QUOTED PASSAGE:
>> begin

Adds MLE estimates on gather command #495

richardjgowers · 2023-07-19T18:25:26Z

Developers certificate of origin

I certify that this contribution is covered by the MIT License here and the Developer Certificate of Origin at https://developercertificate.org/.

richardjgowers · 2023-07-20T11:56:03Z

openfecli/commands/gather.py

+    # 5a) write out MLE values
+    for ligA, DG, unc_DG in MLEs:
+        DG, unc_DG = dp2(DG), dp2(unc_DG)
+        output.write(f'DGbind({ligA})\tDG(MLE)\tZero\t{ligA}\t{DG}\t{unc_DG}\n')


@hannahbaumann this will print a line like:

measurement type ligand_i ligand_j estimate (kcal/mol) uncertainty (kcal/mol) DGbind(lig_1234) DG(mle) Zero lig_1234 -4.2 0.23

would this make sense to you? "zero" is meant to be the zero state reference point, not sure if there's a better label for that

It's not a zero state dG though? Unless you normalise against experiment your reference state is the first ligand passed to your MLE - or are you saying that "Zero" is followed by the reference state?

In any case, if it's possible to inspect the original SMCs for stored experimental values this becomes a lot more useful. Otherwise what I would do is return a list of values with the leading entry being the 0 kcal/mol entry. That way it's clear what the central point is.

>> end

WHAT NEEDS TO BE DONE: Can you write the next part of the pull-request discussion about adding MLE estimates to the gather command, starting right after its final comment?

SOURCE MATERIAL:
>> begin

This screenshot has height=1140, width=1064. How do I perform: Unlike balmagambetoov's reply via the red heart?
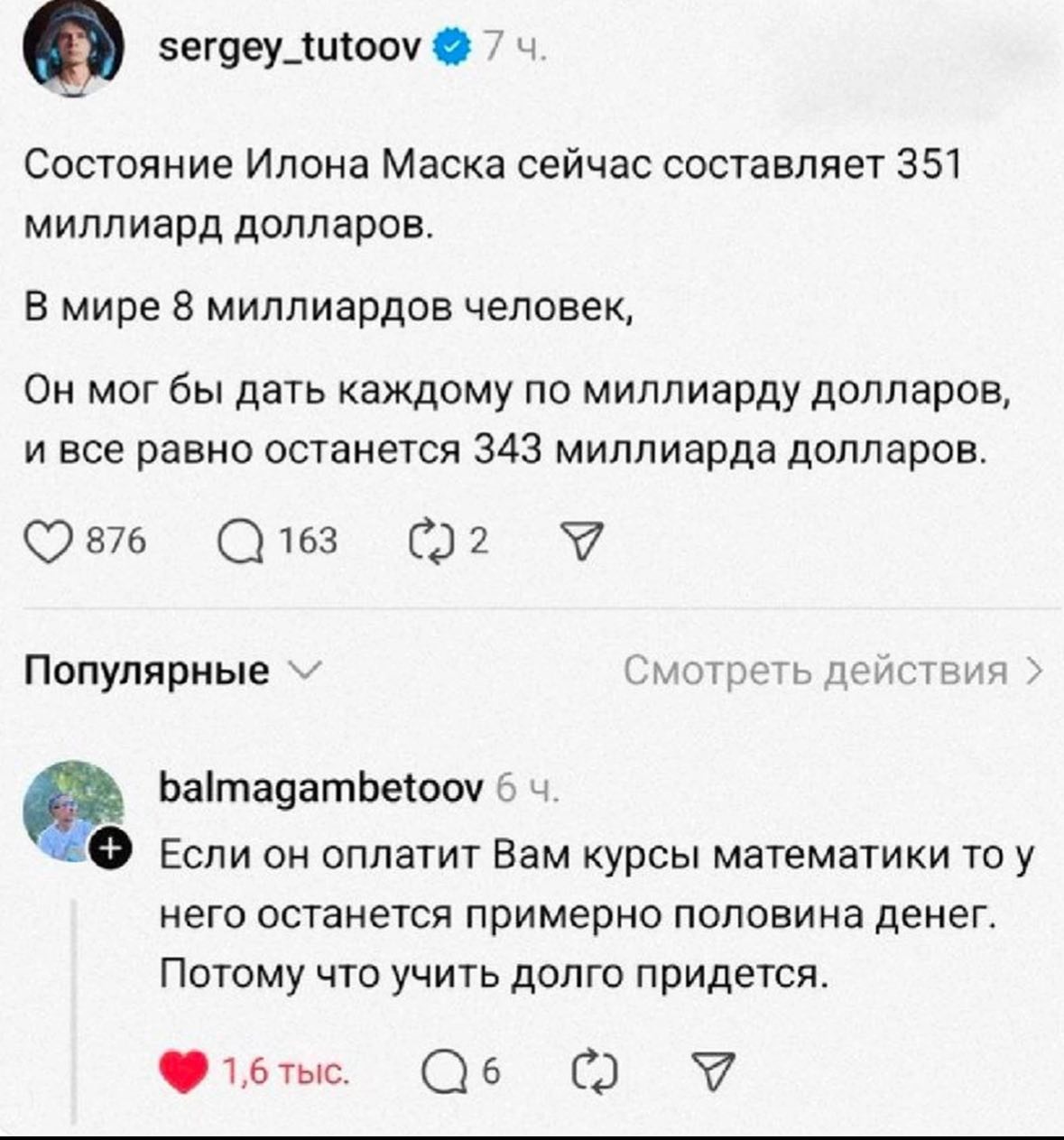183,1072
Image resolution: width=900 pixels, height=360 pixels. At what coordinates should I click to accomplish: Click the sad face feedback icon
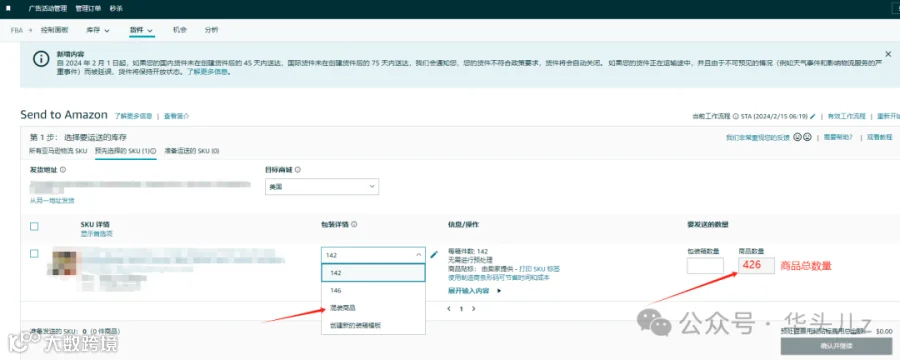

>> end

TASK ANSWER:
Yes, I think from that print statement I wouldn't know what zero means, so what the reference is and therefore what meaning the ("relative") dG has. Or is that described elsewhere?

dwhswenson

Rather than trying to cram everything into one table, why don't we make gather take flags to indicate what data to output? We're really offering 3 different tables. Instead of trying for force them into a single table, why not just own it and offer 3 tables?

Gather is also pretty fast, isn't it? So I don't think we save that much time by only walking the filesystem once.

Something like:

$ openfe gather --report ddg results/
$ openfe gather --report dg results/  # MLE, this is probably the default
$ openfe gather --report leg results/  # raw leg DG

If the theory is that we're expecting someone to parse this after, the current approach requires understanding what the special columns in our format mean, which, IMO, takes more teaching than a CLI option that switches between more intuitive output formats for each type of data.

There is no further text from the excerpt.